The Bachelor (TV Show) [Data Visualization]

By Oliver C. Stringham in tidy-tuesday data-visualization r

January 31, 2021

This week I explored a dataset of contestants on the TV show The Bachelor (>20 seasons). I plotted the age of contestants across seasons with available data. Basically, the age of contestants has not changed over time (linear regression backs this up). The average age is between 25 and 27 with some variation from 21 to 34. On the plot, the dots show the average age and vertical lines represent 95 quantile intervals. Hover over each dot (on desktop) to see the data value. Plot made in R with ggplot2 and converted to html using ggiraph. Code below plot.

R Code

library(dplyr)
library(ggplot2)
library(scales)
library(ggiraph)
************
Problem A:
Which R libraries are loaded in the code shown in the blog post?
Problem B:
Can you reproduce the part of the listing that opens with the line containing "coordinates (592, 19)." and closes with the end of the listing, renaming "screenshot" to "screen capture" and keeping everything else as it is?
************
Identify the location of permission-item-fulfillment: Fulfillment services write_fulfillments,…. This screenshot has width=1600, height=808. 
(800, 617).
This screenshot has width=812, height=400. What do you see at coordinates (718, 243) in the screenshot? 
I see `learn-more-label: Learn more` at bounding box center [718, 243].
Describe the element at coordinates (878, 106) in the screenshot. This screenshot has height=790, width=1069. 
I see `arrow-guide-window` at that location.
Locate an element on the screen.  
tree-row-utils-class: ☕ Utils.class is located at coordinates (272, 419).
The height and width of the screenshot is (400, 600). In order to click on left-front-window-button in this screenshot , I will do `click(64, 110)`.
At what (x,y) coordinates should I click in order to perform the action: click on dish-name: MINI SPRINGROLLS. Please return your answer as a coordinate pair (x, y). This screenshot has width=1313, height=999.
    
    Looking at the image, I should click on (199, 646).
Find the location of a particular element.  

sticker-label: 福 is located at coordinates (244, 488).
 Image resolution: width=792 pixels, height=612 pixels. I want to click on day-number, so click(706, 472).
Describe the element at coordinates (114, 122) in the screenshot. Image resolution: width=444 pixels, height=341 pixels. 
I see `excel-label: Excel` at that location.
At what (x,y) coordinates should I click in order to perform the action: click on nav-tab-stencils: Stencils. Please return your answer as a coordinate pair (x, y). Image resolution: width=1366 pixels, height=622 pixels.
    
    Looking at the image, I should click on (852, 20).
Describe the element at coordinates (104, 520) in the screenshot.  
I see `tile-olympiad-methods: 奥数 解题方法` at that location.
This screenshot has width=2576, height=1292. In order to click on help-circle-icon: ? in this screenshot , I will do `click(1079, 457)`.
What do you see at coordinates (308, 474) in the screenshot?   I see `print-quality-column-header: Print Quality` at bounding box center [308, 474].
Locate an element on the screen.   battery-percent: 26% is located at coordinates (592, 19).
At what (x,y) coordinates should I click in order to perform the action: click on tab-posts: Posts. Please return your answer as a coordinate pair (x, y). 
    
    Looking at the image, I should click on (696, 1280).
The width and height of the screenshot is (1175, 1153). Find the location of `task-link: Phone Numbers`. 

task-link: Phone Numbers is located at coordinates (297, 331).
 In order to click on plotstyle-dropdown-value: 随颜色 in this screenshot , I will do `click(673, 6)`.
************
Expected answer A:
dplyr, ggplot2, scales, ggiraph

Expected answer B:
Locate an element on the screen.   battery-percent: 26% is located at coordinates (592, 19).
At what (x,y) coordinates should I click in order to perform the action: click on tab-posts: Posts. Please return your answer as a coordinate pair (x, y). 
    
    Looking at the image, I should click on (696, 1280).
The width and height of the screen capture is (1175, 1153). Find the location of `task-link: Phone Numbers`. 

task-link: Phone Numbers is located at coordinates (297, 331).
 In order to click on plotstyle-dropdown-value: 随颜色 in this screen capture , I will do `click(673, 6)`.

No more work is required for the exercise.